Maybe Clara was right and the Newmans would one day soften, just as they had with Caroline. But Trick had a feeling that it would take a while for that to happen, if it ever did.

CHAPTER SEVENTEEN

Frankie’s feet made no sound as she walked down the brightly lit corridor. It seemed like forever before she arrived at her grandfather’s room. She pushed open the door. She frowned. Geoffrey was gone. There was no bed. No equipment. No TV. Only a red door at the other end of the room. Maybe there was a nurse in there.

Frankie turned the knob and walked inside. She was in her display room, surrounded by her sculptures. Chilled, she flexed her fingers and—

The chair was empty. The child was gone.

Frankie heard it then. Creaking. Like old, rickety bones trying to move. She turned, but it wasn’t the child she saw. It was Marcia, Geoffrey, and Brad. They were looking at the sculptures, bored and unimpressed.

She called out their names, but they didn’t answer. Didn’t seem to hear or see her. She called out to them again, louder this time. But her grandparents turned their backs and walked away. Brad’s body faded and morphed, and suddenly she was looking at Rio.

“You can’t keep him,” Rio told her. “Not in the long run. You’re not what he needs.”

Hearing the creak of bones, Frankie whirled on the spot. It was the child. She was crawling on the floor. She stopped. Slowly and stiffly lifted her head, making her hair part.

“Run,” she whispered.

Frankie swallowed. “Why?”

“He hurt her. He’ll hurt you.”

The smell of gunpowder permeated the room. Blood dripped down the walls. A growl echoed in the small space—a space that seemed to be getting smaller and smaller by the second.

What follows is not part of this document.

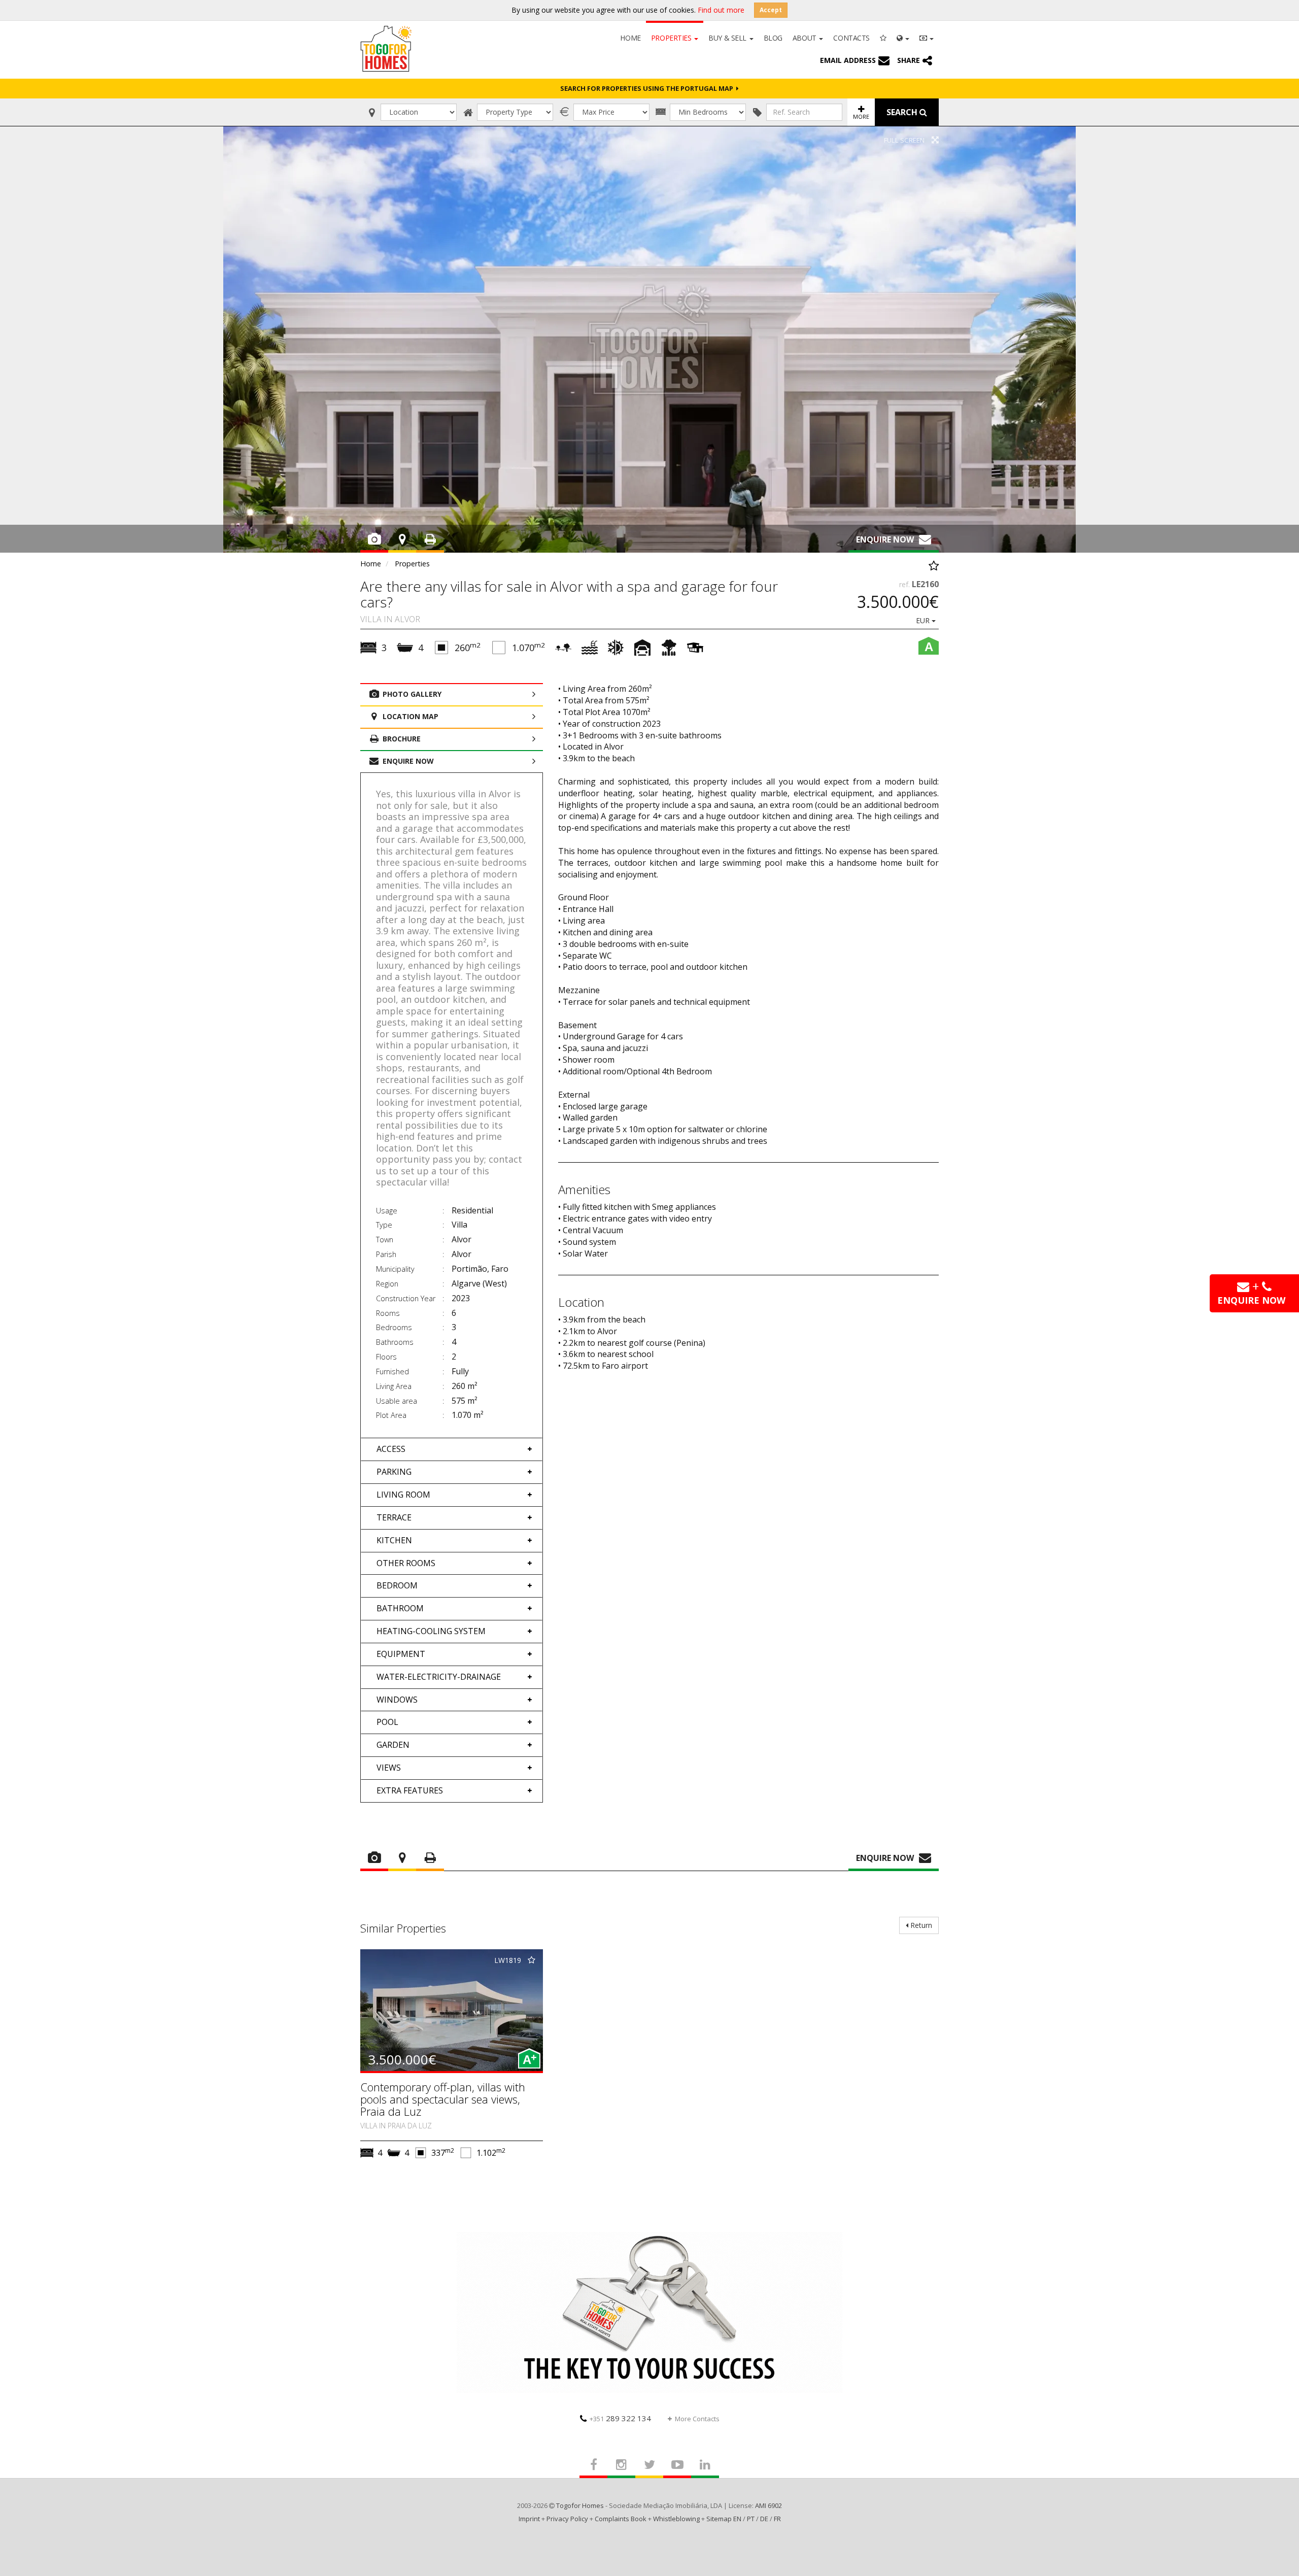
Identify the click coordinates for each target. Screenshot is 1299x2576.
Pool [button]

Another growl. “You’re supposed to be in—”

Frankie’s eyes snapped open, and her body jerked. Jesus Christ. Her wolf snarled and raked her claws, disturbed and anxious. The arm that was curled around Frankie from behind briefly tightened. She swallowed with a throat that was as dry as attic dust.

Trick kissed her hair. “Another nightmare?” His voice was rough with sleep.